Rijden over kasseien: tips
Elke wielrenner heeft het zeker al eens gedaan: over kasseien rijden. Het is een hele opgave en liever voorkomen dan genezen, want op kasseien is menig coureur wel al eens tegen de vlakte gegaan. Je kan er echter wel voor trainen en een aantal voorzorgsmaatregelen nemen. Daarom geven wij je hieronder een aantal tips om vlot over de kasseien te gaan volgende keer.
De juiste banden
Over kasseistroken rijden gaat veel eenvoudiger als er een lagere bandenspanning is.
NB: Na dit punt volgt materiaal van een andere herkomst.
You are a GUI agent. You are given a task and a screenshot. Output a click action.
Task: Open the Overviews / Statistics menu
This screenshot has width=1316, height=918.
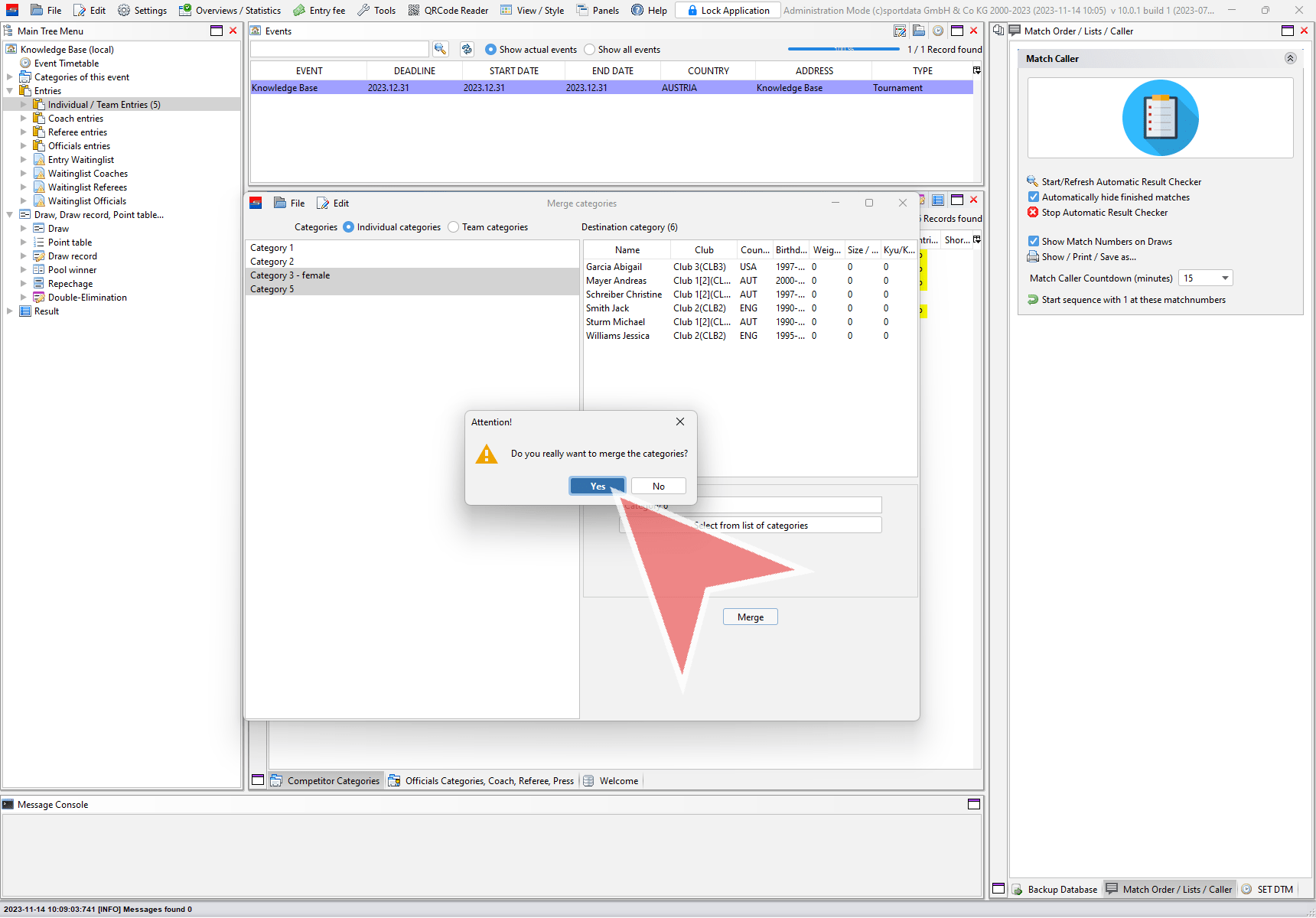click(230, 11)
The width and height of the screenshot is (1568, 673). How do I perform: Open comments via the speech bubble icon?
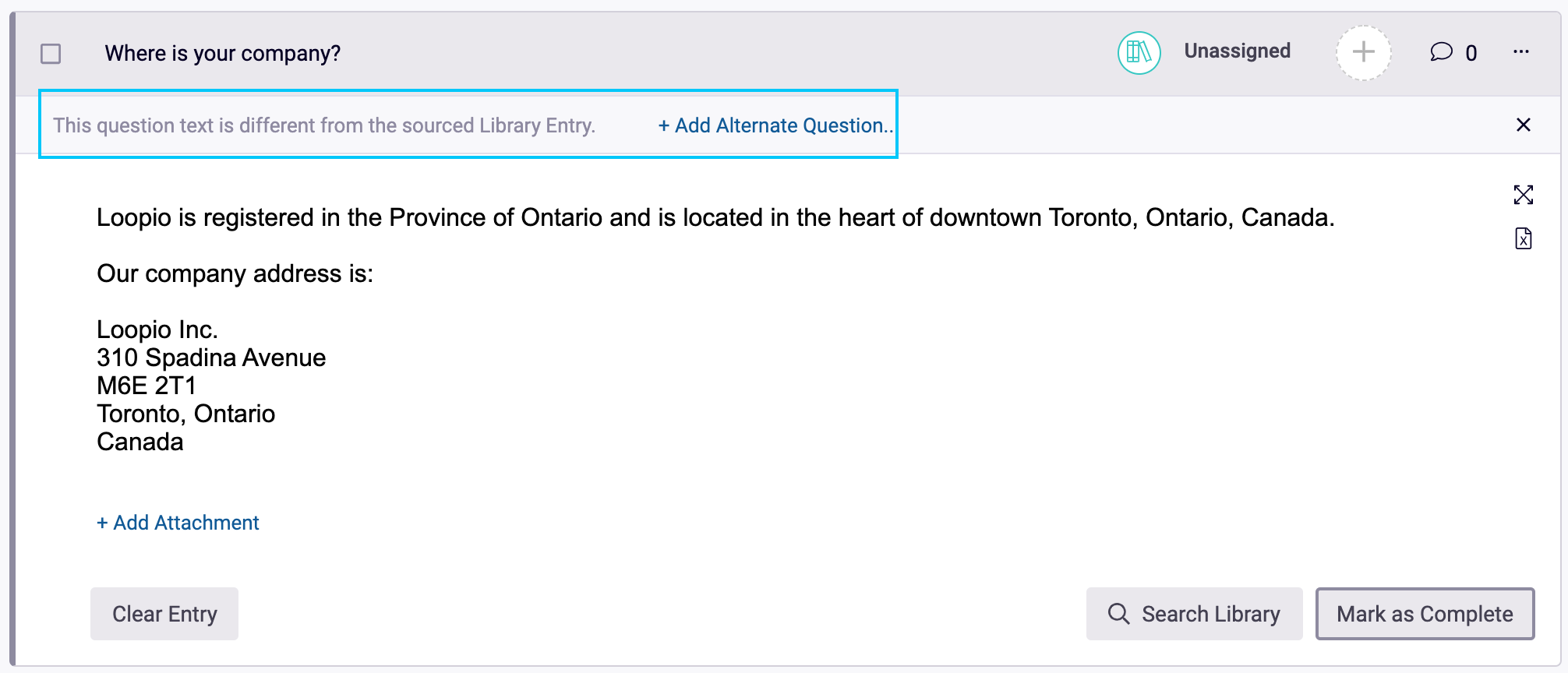pyautogui.click(x=1441, y=52)
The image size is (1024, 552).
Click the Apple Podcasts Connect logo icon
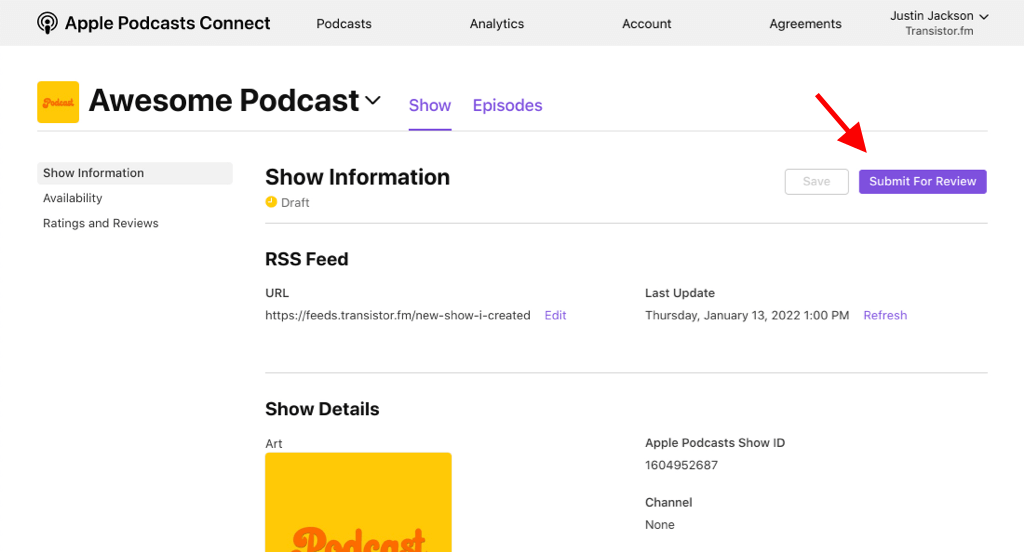(x=47, y=23)
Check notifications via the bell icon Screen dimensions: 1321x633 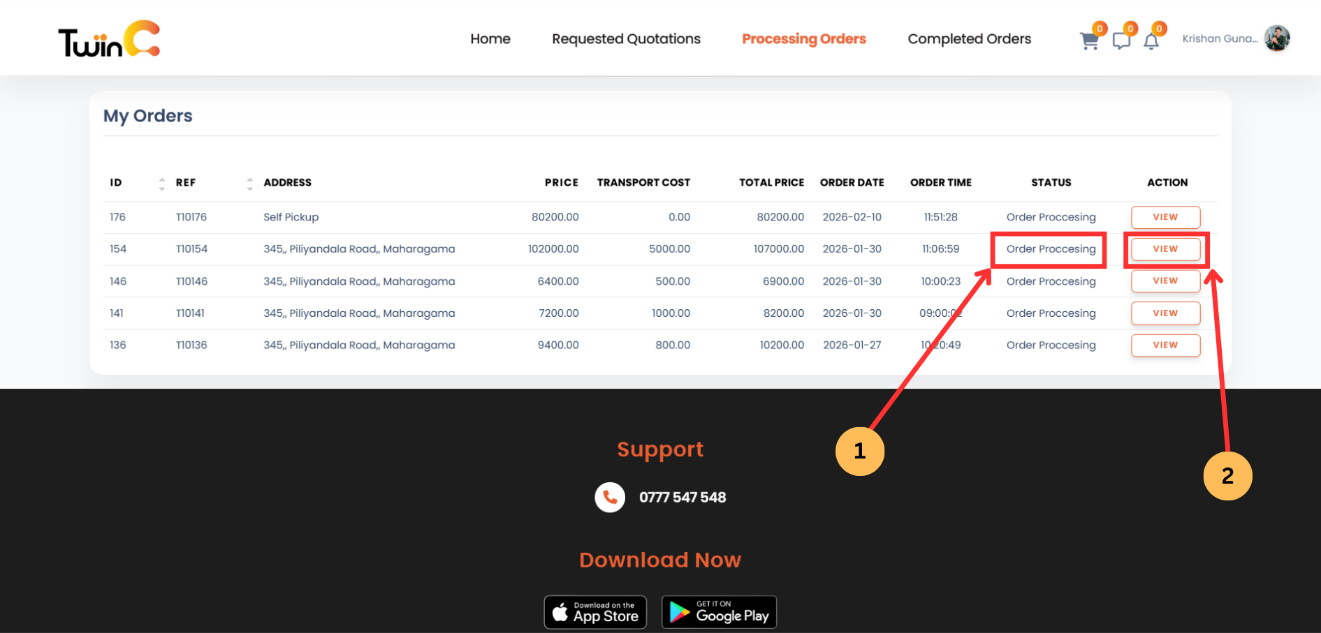[1152, 40]
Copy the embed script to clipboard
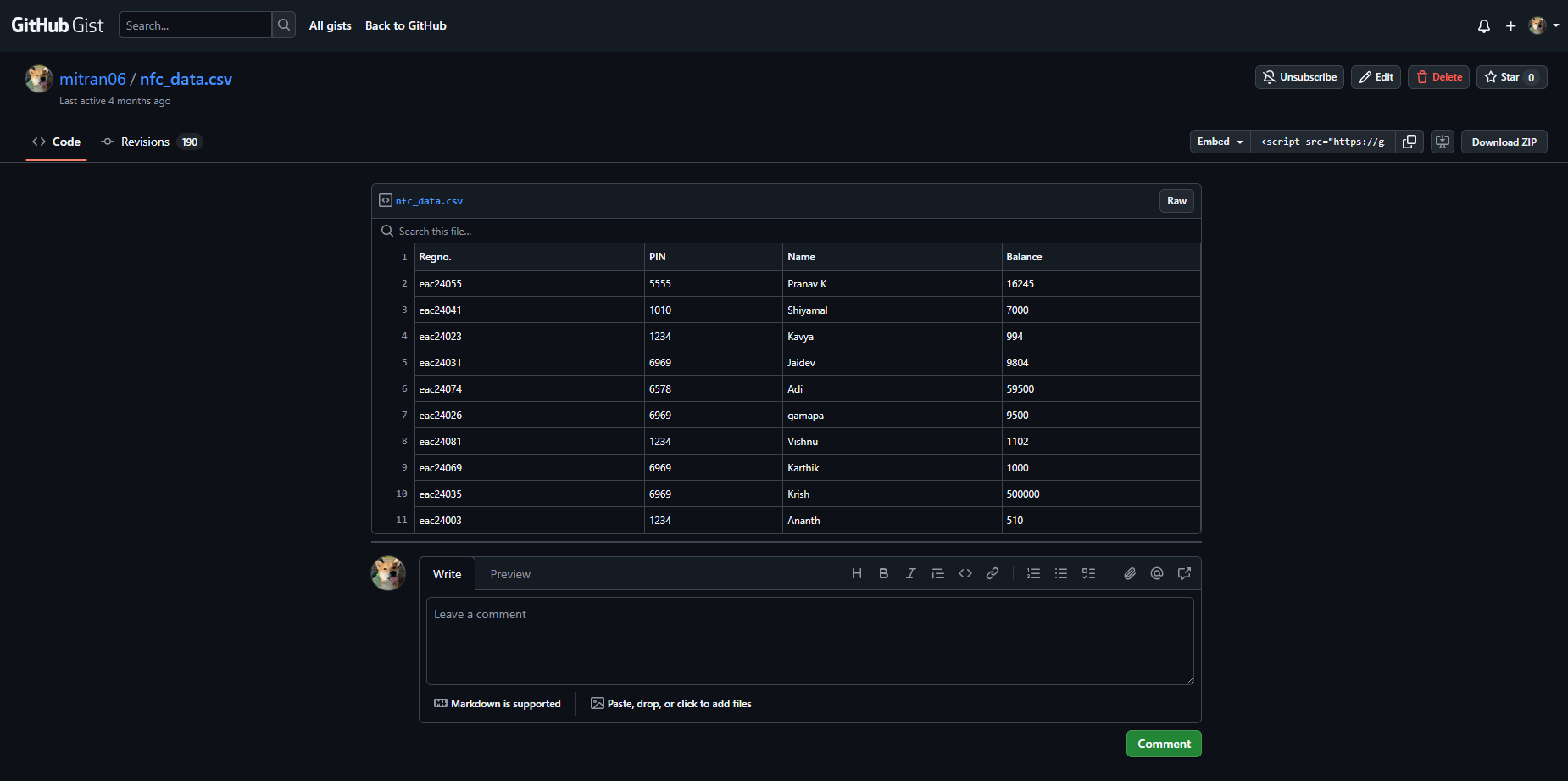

Als je banden breder zijn, dan zal je sowieso al vlotter rijden. De banden mogen wel niet te plat staan, want op de asfalt moet je ook nog comfortabel kunnen rijden.
Wat met je handen?
Bij het rijden over kasseien neem je het stuur beter niet te hard vast. Stevig vasthouden is wel aangeraden, maar wring je vingers er niet rond. De fiets zal bij kasseistroken namelijk veel hobbelen waardoor je snel last kan krijgen aan je polsen.
Versnelling inschakelen
Zet je versnelling een trap hoger, maar ook niet te groot. Op kasseien rijden doe je het best door meer kracht te zetten op je pedalen. Schakel dus hoger om harder te kunnen fietsen.
Gladde stroken
Bij nat weer kies je beter voor het midden van de kasseistrook. Die is het meest glad en de kasseien sluiten daar meer aan op elkaar: minder kans dus om te vallen.
Achteraan zitten
Om vlot te kunnen rijden over kasseien ligt het zwaartepunt het best achteraan je fiets. Daardoor ontstaat er meer druk op je wielen en zal je minder snel slippen.
Zachter frame
Tegenwoordig bestaan er al heel wat soorten frames waardoor je als wielrenner kan anticiperen op een kasseirit. Kies bij het kopen van een nieuwe koersfiets voor een frame dat minder stijf is of voor een exemplaar met meer demping, als je van plan bent om over veel kasseien te bollen.